Listed records =
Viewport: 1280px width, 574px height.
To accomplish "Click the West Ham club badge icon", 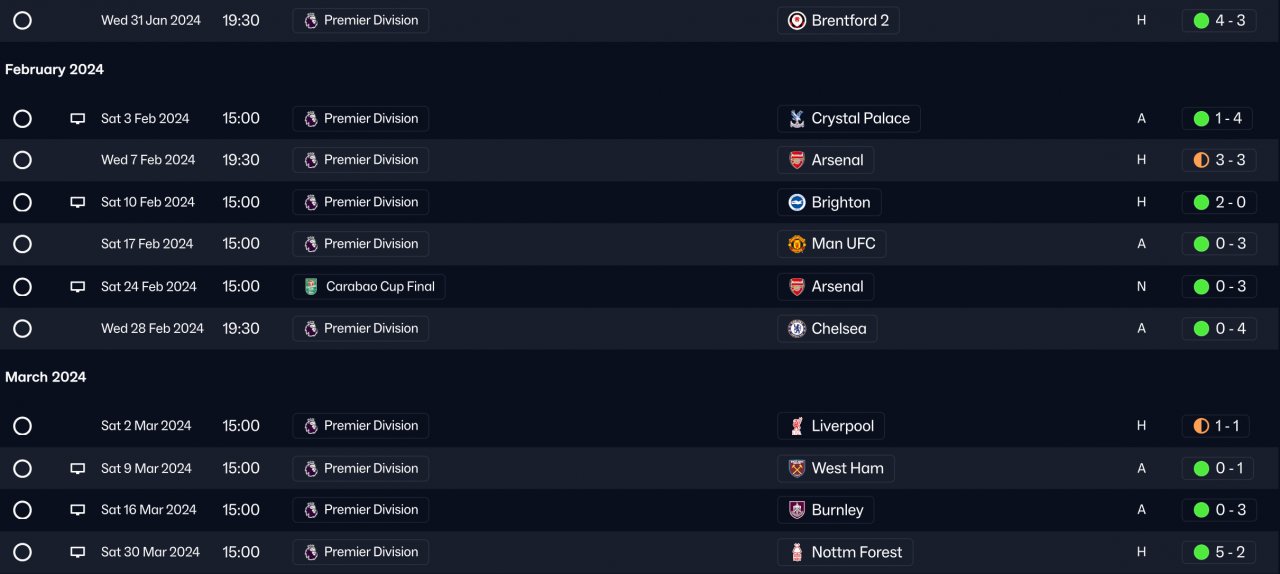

---

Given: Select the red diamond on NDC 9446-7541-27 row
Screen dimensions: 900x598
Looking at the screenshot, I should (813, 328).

--

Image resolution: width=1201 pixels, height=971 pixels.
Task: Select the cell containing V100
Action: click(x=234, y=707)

Your task =
Word for word, write out the lines above running from the one with "Viewport: 1280px width, 574px height." up to and including the one with "the West Ham". Drop any picture.

Output below =
Viewport: 1280px width, 574px height.
To accomplish "Click the West Ham club badge icon", 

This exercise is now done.